兵団長が決裁した各種命令の浄書は私の仕事の一つである。 高級参謀が作戦命令の起案に当たった。
夏兵団○号昭和○月○日
○○隊長宛
作戦命令
一、敵ハ・・・・・・・・・シアルモノノ如シ
一、兵団ハ、○○方面ニ重点ヲ指向シ・・・・・・・・・・・セントス。
一、歩兵第百四十一連隊ハ・・・・・・・・・・・・・スベシ。
一、○○連隊ハ・・・・・・・・・・・スベシ。
一、野戦病院ハ○○ニ位置シ、患者ノ収容ニアタルベシ。
一、予ハ○○ニ在リ。以上
といった具合に作戦要務令の教えよろしく作戦命令が組立てられる。
高等司令部になるほど内容は戦略的になるが、真野閣下は常に赤エンピツを持っておられ兵団長としての判断から思い切った手の入れ方をされた。
赤く染まった稟議書に「真」のサインをして私に渡された。命令の作為、下達等の注意事項は、 作戦要務令に明示されているが、隷下部隊がそれぞれ適格に行動をおこすための簡潔かつ明瞭な表現にはいつも感心させられた。
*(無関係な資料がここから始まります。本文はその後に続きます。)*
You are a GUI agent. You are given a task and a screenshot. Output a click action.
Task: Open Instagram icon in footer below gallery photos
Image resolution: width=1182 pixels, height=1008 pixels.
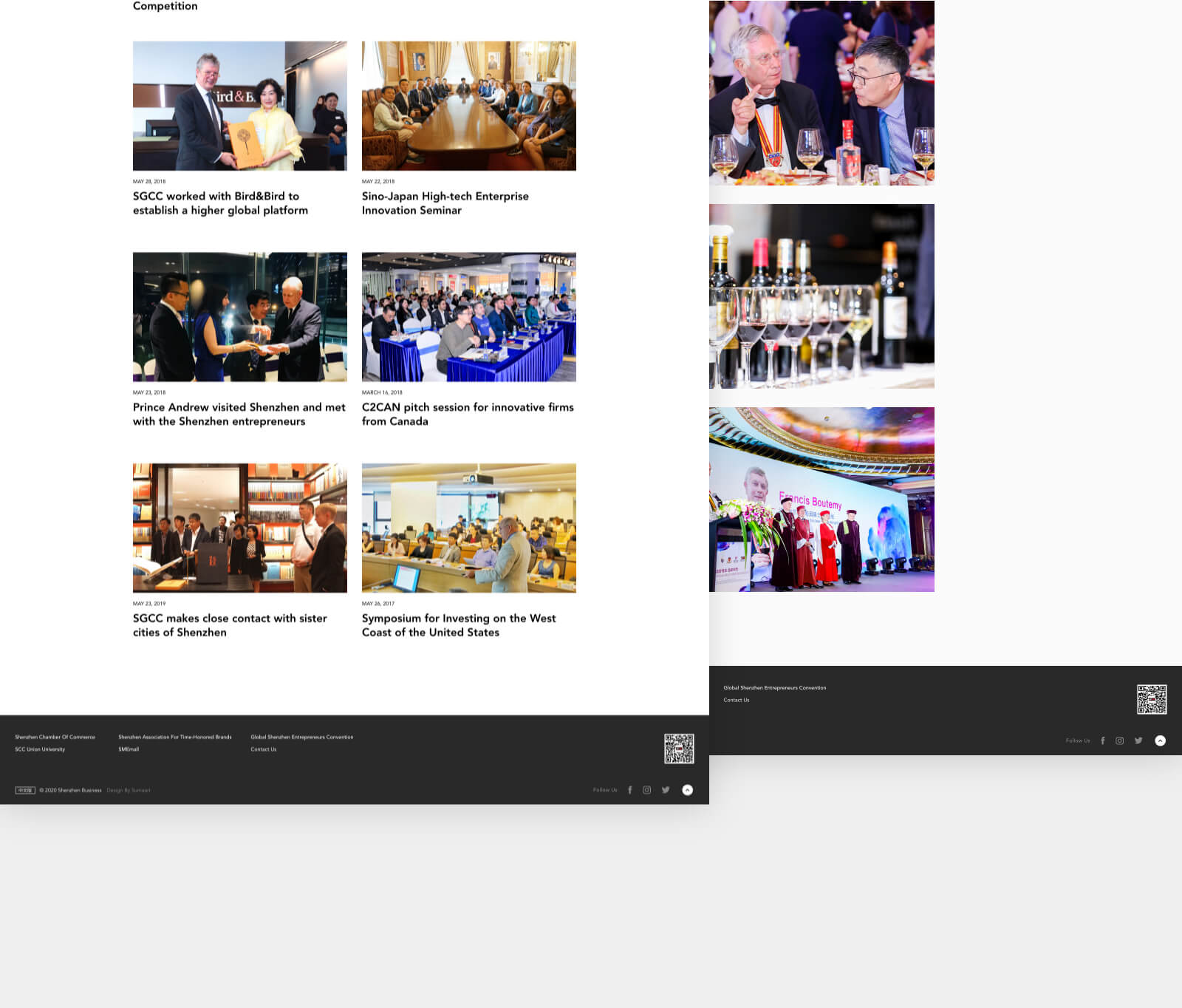point(1120,740)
私は三十二年余役人生活をしてきた。毎日が公文書との取組みであるのはご承知のとおりであるが、 公文書作成の基本は軍隊も役所もその精神に変りがない。参謀の起案、司令官の判断と決裁、命令下達、 今にして思えば文字通り実戦下でのこの得がたい経験が私の役人生活にどれだけ貢献したものか。